Please contact me (see the contacts page) to arrange an initial consultation.
Where does the therapy take place?
I am located in Kings Heath, approximately one mile south of the High Street, in a very quiet and private ground floor room. There is ample parking outside and the no. 50 bus is a short walk away.
What happens in the first session?
The first session is an opportunity for me to hear a little about why you think psychotherapy might be suitable for you. It is also about you meeting me and seeing whether I might be someone you feel comfortable working with.
How long is each session?
The initial consultation lasts between 50 minutes and 1hr 15 minutes. After that, each session lasts 50 minutes and will take place at the same time each week.
Is it one session per week?
Sessions often begin at a frequency of one per week but it is also possible to meet more frequently if that is found to be helpful.
How much does it cost?
My fee for the first consultation is £65. After that, the cost is £60 per session. I occasionally have reduced-fee places available for those unable to meet the full cost. My fees are reviewed annually.

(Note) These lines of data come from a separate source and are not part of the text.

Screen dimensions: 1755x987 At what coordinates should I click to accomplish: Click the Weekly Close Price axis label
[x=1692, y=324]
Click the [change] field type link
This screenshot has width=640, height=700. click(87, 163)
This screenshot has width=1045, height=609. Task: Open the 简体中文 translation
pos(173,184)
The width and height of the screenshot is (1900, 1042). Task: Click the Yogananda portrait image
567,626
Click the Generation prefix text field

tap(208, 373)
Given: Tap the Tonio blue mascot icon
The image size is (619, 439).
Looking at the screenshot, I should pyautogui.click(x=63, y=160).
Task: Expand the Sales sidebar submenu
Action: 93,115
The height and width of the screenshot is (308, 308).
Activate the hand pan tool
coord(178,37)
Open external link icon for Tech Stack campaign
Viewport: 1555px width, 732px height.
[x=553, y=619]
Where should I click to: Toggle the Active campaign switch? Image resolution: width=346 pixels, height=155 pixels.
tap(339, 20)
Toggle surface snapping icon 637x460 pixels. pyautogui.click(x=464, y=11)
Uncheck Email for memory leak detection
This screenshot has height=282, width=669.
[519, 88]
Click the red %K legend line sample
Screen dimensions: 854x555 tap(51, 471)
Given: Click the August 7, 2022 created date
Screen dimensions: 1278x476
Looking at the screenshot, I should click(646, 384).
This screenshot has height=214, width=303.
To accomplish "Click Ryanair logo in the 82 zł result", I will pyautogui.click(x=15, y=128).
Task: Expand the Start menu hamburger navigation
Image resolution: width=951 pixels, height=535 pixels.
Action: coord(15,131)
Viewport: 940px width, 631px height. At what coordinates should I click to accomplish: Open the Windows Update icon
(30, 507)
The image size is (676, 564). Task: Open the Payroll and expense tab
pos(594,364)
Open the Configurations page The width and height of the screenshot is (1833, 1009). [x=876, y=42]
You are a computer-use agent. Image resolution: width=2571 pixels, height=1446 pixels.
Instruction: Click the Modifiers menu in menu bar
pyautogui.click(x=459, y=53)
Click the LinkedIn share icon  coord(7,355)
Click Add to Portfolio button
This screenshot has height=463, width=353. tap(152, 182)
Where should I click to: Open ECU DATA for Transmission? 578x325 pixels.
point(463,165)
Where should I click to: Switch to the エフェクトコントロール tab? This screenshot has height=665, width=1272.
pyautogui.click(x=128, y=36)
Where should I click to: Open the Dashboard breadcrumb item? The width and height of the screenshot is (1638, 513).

How much therapy will I need?
This is not something that can be known for certain at the beginning of treatment. Therapy can last for 6-12 months, especially if there is a specific issue to be worked through but, equally, it can continue for a number of years.
Is it confidential?
Yes. It is of utmost importance that the work adheres to clear boundaries and ethical guidelines.
I have had some counselling/therapy before. Does that matter?
Not at all. It will be interesting to hear of any previous experiences you have had and to think about how they have impacted on your decision to explore further therapy.
Am I too old to start??!
Absolutely not! People often find themselves in therapy at whatever time is ‘right’ for them. It is never too late to explore your life and to think about ways of living in a fuller and more satisfying way.
How is ‘psychotherapy’ different to ‘counselling’?
Very broadly speaking, counselling tends to focus on issues which are at the forefront of your mind without attempting to understand too fully where those issues may have come from, and will usually be short-term work. Psychotherapy offers you the opportunity to explore yourself in more depth; to take your time so that you are able to notice whether there are patterns within you that may have been repeating throughout your life, from your childhood onwards, without you really knowing it. Whether you need counselling or psychotherapy is never a black-and-white issue and it is possible to move from one approach to the other depending on your circumstances.
‘Analysis’ sounds a bit scary. Will I be pulled apart?!?
A common misunderstanding of ‘analysis’ is that the therapist’s role is to scrutinise the patient to such an extent that the patient feels totally demoralised. This is absolutely not the intention of analytical psychotherapy. Whilst being in therapy can be challenging, it might be more helpful to think of analysis as putting together the pieces of a jigsaw, painting a picture or making connections between past and present, inner and outer.